Rally in Charlotte, North Carolina (The Independent)
Some have said that the reason that white women voted so heavily for Trump was precisely because they are white. They, as much as the white men that voted for Trump, were participating in a “whitelash” against globalisation and growing campaigns, such as Black Lives Matter, that aimed to remedy the wrongs that the U.S. had perpetrated against racial minorities. This does seem to be the case considering that the majority of African-American and Latina women in the U.S. voted for Clinton. Indeed, as Judith Butler stated the election of Trump gave many people a “license” to voice their bigotry. Before Trump there was no prominent politician who spoke about race, gender and religion in the way he does now. Suddenly, Trump appears on the scene and starts disparaging any minority he can think of. Finally, across America, those who held bigoted sentiments were given a “license” to voice their own prejudice. When the man who represents the people of America says such disgustingly racist remarks, then other Americans feel that they too can speak this way and act on their prejudice.
I completely agree that the reason white women voted for Trump was because they were participating in a “whitelash”, whether consciously or not. However, I think this “whitelash” was part of a much bigger picture that pushed white women, along with many others, to vote for Trump. To me the reason that so many voted for Trump is similar to the reason why so many voted for Brexit; it was the anti-establishment vote. People, especially the downward-mobilised, middle-classes, have become disillusioned with politics and politicians. They feel lied to and betrayed by those who supposedly work in favour of their interests. They see the world changing in a way that they can’t understand and they are afraid. They are looking for someone to deliver them a sense of security, something that they feel they no longer have. The political elites have made sure to distance themselves from the people, and the people are back with a vengeance.
But how does this translate to women? Of course, African-American and Latina women would have felt this disillusionment as well, if not more acutely, so why did white women vote the way they did? What should be noted is that white women are secure in their place in society due to their whiteness and therefore feel that they do not have as much to lose as African-American or Latina women. Because of this they can cast their vote for Trump with confidence that most of his hatred is focused on ‘others’ and not themselves. But how could white women vote for a man, despite their racism, that advocates for sexual assault? In the end it seems that these women were so desperate for some kind of voice that was anti-establishment that they plunged into supporting Trump, no matter his out-and-out hatred for women.
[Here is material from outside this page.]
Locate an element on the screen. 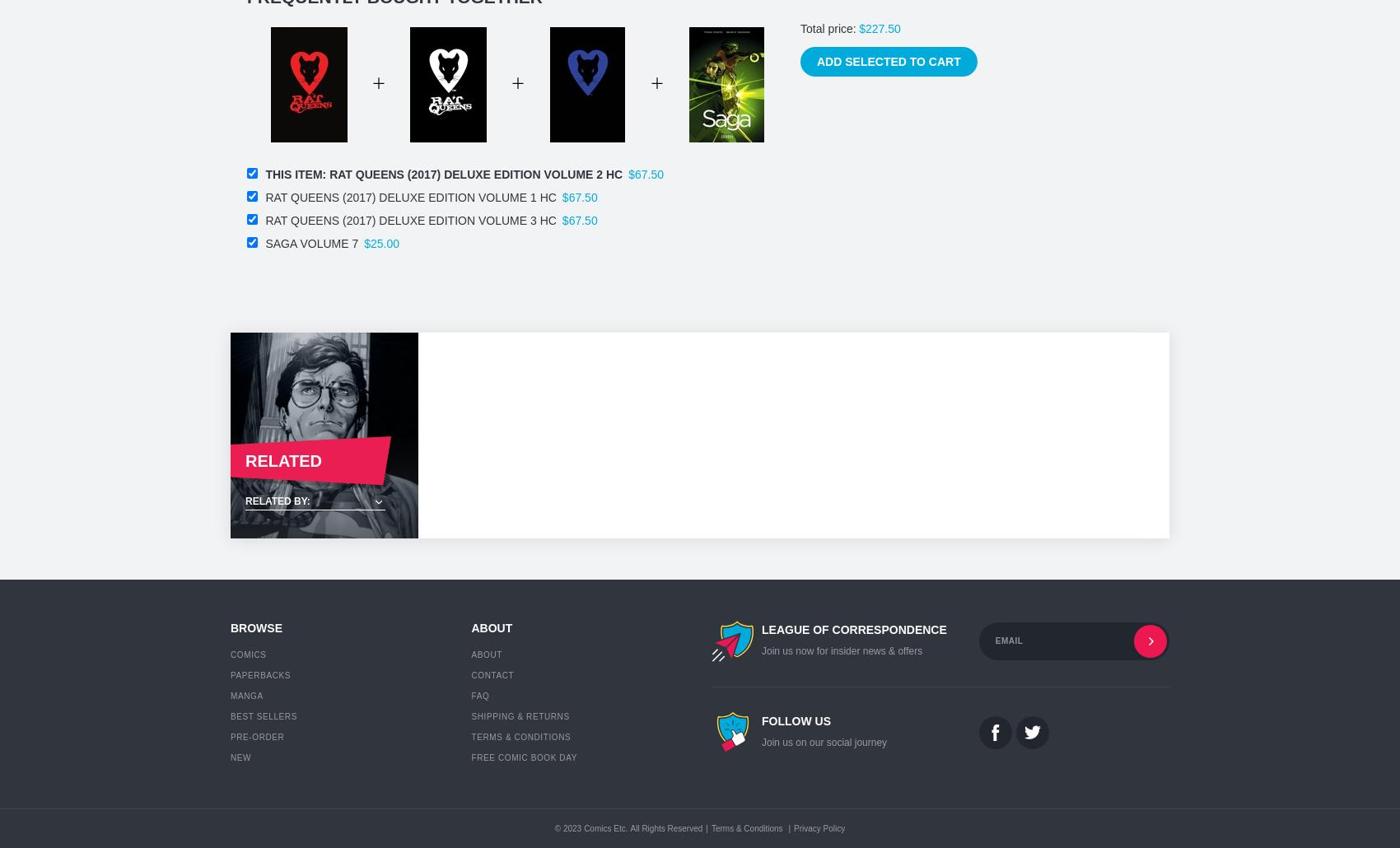 Image resolution: width=1400 pixels, height=848 pixels. 'This item:' is located at coordinates (264, 174).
It is hard to homogenise a whole group of people in any meaningful way. The women who voted for Trump had an array of reasons for making their decision; they voted for a Republican, for better infrastructure, for more jobs, etc. But in the end, whatever their reasoning, they would all have to accept his hatred of women and minorities. It is this acceptance of misogyny that is critical to me. Trump talked about women in a way that even women who declare themselves as anti-feminists would find hard to swallow. Yet, they were able to weigh up the risks and decide on voting for Trump nevertheless. Their disillusionment with the current establishment, whether it be Democrat or Republican, was stronger than their own interests when looking at it from a feminist perspective. For this reason, 53% of white women felt that they must take extreme action in order to be heard and vote for a man that does not listen to women.
The cry to ‘anti-establishment arms’ seems to have just been too loud for these women to resist, and their internalised misogyny went marching along, beating its self-hating drum.
For the sake of protecting feminism, we must remember that this drum is still beating.